Random variables, conceptually
  • Mathematical model for uncertainty about numbers
  • Many ways a number can be uncertain: instability, measurement error, predicting something that hasn’t been measured yet, etc

  • Today we’ll see how they can be useful for summarizing data
  • e.g. Make lots of histograms of different kinds of data and you may notice patterns emerging, lots of them having similar shapes (distributions). Give these distributions names and notation, so we can say “Consider \(X\)” instead of “Consider the number of heads when tossing a coin”
  • Galton board
  • As the course continues we’ll see more examples of how all this can be useful in various ways

  • For now remember this: \(X\) refers to random variable, \(x\) to a specific number that it might equal, and \(X = x\) is an event–“the observed/realized value of \(X\) is \(x\)”. The probability of this event depends on \(x\), and the function \(p_X(x) = P(X = x)\) is the p.d.f. of \(X\).
  • e.g. If \(X \sim\) Ber(\(p\)), then \(p_X(1) = p\) and \(p_X(1) = 1 - p\).
  • e.g. If \(Y \sim\) Bin(\(n, 1/2\)), then \(p_Y(0) = (1/2)^n\) (zero success out of \(n\) trials)
  • e.g. Suppose \(Z = 42\), i.e., \(P(Z = 42) = 1\). \(Z\) is a constant. That’s ok, constants are a special case of random variables.

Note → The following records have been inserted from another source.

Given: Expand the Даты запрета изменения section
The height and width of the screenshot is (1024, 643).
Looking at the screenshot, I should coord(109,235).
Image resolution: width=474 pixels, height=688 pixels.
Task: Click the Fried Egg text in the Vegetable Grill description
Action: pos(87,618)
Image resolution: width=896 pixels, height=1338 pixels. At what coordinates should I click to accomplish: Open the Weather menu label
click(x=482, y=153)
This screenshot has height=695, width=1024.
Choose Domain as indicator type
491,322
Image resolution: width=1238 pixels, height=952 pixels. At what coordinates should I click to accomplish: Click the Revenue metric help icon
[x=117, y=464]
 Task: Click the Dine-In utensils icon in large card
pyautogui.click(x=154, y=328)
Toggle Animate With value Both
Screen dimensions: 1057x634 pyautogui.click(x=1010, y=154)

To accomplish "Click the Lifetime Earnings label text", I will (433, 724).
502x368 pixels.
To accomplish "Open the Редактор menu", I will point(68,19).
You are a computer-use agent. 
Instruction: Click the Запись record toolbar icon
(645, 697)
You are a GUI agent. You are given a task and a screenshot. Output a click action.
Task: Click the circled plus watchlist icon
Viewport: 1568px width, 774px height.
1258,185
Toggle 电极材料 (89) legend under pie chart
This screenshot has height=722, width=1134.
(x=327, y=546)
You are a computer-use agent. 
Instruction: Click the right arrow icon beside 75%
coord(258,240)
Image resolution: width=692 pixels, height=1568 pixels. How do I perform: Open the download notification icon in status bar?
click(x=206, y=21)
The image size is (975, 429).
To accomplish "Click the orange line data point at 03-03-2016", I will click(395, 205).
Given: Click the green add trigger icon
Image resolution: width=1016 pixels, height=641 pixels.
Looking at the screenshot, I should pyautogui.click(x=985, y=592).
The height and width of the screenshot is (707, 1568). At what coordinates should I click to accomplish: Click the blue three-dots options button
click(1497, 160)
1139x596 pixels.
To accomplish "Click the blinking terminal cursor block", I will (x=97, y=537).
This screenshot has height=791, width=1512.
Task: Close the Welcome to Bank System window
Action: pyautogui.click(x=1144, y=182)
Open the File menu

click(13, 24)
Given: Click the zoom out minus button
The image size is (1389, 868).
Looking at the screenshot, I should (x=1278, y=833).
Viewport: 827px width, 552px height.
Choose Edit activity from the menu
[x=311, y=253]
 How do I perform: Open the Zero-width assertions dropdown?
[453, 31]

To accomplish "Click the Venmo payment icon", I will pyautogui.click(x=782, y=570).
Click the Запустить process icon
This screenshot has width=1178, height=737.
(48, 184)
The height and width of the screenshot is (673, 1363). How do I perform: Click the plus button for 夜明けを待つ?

  • Mathematical functions: for any random variable \(X\) and function \(f\), \(f(X)\) is also a random variable. e.g. \(X^2\), \(4X-2\), etc. This makes it possible to understand \(X\) or \(f(X)\) by studying whichever one is easier to work with.
  • (Maybe the data we have doesn’t match any of the common distributions, but it does match \(f(X)\) for some function \(f\) and some random variable \(X\) with a known distribution)

Expected values
  • A way to summarize a random variable with a single number (constant)
  • \(E[X]\) is the weighted sum of all possible values of \(X\) multiplied by their corresponding probability
  • Average (mean) value of the random variable
  • \(E[X] = \sum_{x \in D} x \cdot p_X(x)\)
  • If \(X \sim\) Ber(\(p\)), \(E[X] = 0\cdot(1-p) + 1\cdot p = p\), e.g. if \(p = 1/2\) then \(E[X] = 1/2\)
  • Suppose \(P(Y = 10) = p\) and 0 otherwise, e.g. \(Y = 10X\). Then \(E[Y] = 0(1-p) + 10p = 10p\)
  • In these examples if \(p = 1/2\) then the expected value is halfway between 0 and the other value
  • If \(p \neq 1/2\) then the expected value may be closer to either end, instead of in the middle
  • Suppose we have random variables \(X, Y\). Is their sum \(X+Y\) also a random variable? (Yes)
  • If we already know \(E[X]\) and \(E[Y]\), can we use these to get \(E[X+Y]\)?
  • \(E[X+Y] = E[X] + E[Y]\)
  • This is called linearity, and it’s an important and useful property of expected values
  • Generalizes to more than two: expected value of a sum is the sum of each individual expected value

  • Example: Binomial
  • Suppose \(X_i \sim\) Ber(\(p\)) for \(i = 1, \ldots, n\), and \(X = \sum_{i=1}^n X_i\)
  • From the definition of expectation: \[ E[X] = \sum_{x=0}^n x \frac{n!}{(n-x)!x!}p^x(1-p)^{n-x} \]
  • This seems pretty hard… But try using linearity instead! \[ E[X] = E\left[\sum_{i=1}^nX_i \right] = \sum_{i=1}^n E[X_i] = \sum_{i=1}^n p = np \]
  • This formula for the Binomial expectation is nice and intuitive. Suppose \(n = 100\) are the number of trials. If each one has \(p = 1/10\) probability of success, then the expected number of successes is \(np = 10\)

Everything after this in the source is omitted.